Sep 20, 2022 | Commentaires fermés sur A capella, de Dorothée Munyaneza, à Lafayette Anticipations, dans le cadre du Festival Echelle Humaine et du Festival d’Automne

 

 

© Maya Mihindou

 

 

ƒƒƒ article de Nicolas Thevenot

Nous sommes une assemblée. Nous sommes rassemblés autour d’un grand rectangle noir, opaque, formé par les tapis de danse. Nous sommes, par notre simple présence, les commensaux de cette table des absents, nous sommes au bord d’un vide dont le plein nous retient au bord des larmes. Nous sommes A capella, enveloppé par la foule des voix et des chants, par la multitude des plaintes. Nous sommes l’adresse où se déposent comme autant de floraisons spontanées les pétales rouge sang des litanies, la germination véhémente des tremblements, le gargouillement terreux de cris mêlés au souffle étouffé. Dorothée Munyaneza est cette foule, à elle seule, qui nous entoure, nous circonscrit, nous assiège et sa voix s’immisce, s’empare de nous plus sûrement qu’une prise de front. Le rectangle noir ne sera pas foulé, et c’est le plus souvent dans notre dos, ou bien furtivement à travers les membres de cette assemblée que nous formons, que nous la percevrons, comme à travers une porte dérobée, comme ces fantômes que l’on découvrirait au milieu d’un groupe une fois la photo développée, comme un passe-muraille fracturant les cloisons qui séparent les époques et les deuils. Donnant la parole, offrant son corps aux disparus de l’histoire, aux meurtris ensevelis, à ceux-là dont la barbarie et l’horreur ont barré tout accès à nous autres qu’une telle barbarie et horreur dont ils furent victimes ne peut qu’effrayer, Dorothée Munyaneza se fait, dans le nu de cette performance, le porte-voix de ceux qui n’ont plus voix au chapitre.

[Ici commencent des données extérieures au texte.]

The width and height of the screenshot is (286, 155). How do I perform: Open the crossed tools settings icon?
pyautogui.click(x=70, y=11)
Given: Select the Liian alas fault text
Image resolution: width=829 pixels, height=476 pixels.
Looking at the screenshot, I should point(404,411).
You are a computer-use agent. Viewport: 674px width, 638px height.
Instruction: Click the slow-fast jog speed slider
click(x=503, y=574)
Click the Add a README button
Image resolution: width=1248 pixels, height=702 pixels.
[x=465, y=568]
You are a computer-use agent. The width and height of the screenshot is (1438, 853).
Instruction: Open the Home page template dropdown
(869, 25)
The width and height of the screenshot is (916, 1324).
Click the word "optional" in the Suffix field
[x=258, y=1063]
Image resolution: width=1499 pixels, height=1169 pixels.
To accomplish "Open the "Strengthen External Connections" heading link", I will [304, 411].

C’est une cérémonie collective, indubitablement, c’est un arrachement douloureux et lumineux pour entendre ce que le silence recèle de mots tus, de lamentations éteintes, de récits niés. Il y a par cette manière d’emplir l’espace de mélopées comme un profond ébranlement de l’être. Le silence est une porte close. Dorothée Munyaneza frappe, écoute, frappe encore de sa puissante voix comme s’il fallait rompre la parole en deux, le chant en miettes pour faire advenir l’indicible. Le chant, comme le corps de Dorothée Munyaneza traversé de saccades, est morcelé, troué, il converse avec les absents, écoute les répons muets. La voix prend à témoin le silence. Les rares claquements de mains, de doigts, comme de sommaires happeaux pour sonder et appâter l’invisible. Le silence se remplira d’émotions comme une mer intérieure, déchaînée. Le corps de Dorothée Munyaneza se détoure, en quelques gestes ramassés, fugitivement esquissés : une mère, orpheline de son enfant, serrant, berçant le vide. Dorothée Munyaneza accomplit une traversée de la vallée des ombres, performe une emprise sur ce qui ne peut avoir de prise, va jusqu’au bout du geste, comme la voix allant puiser au bout du silence, creusant, scrutant les replis des consciences, dans un effort aussi sensible et éprouvant que la pelle creusant la terre.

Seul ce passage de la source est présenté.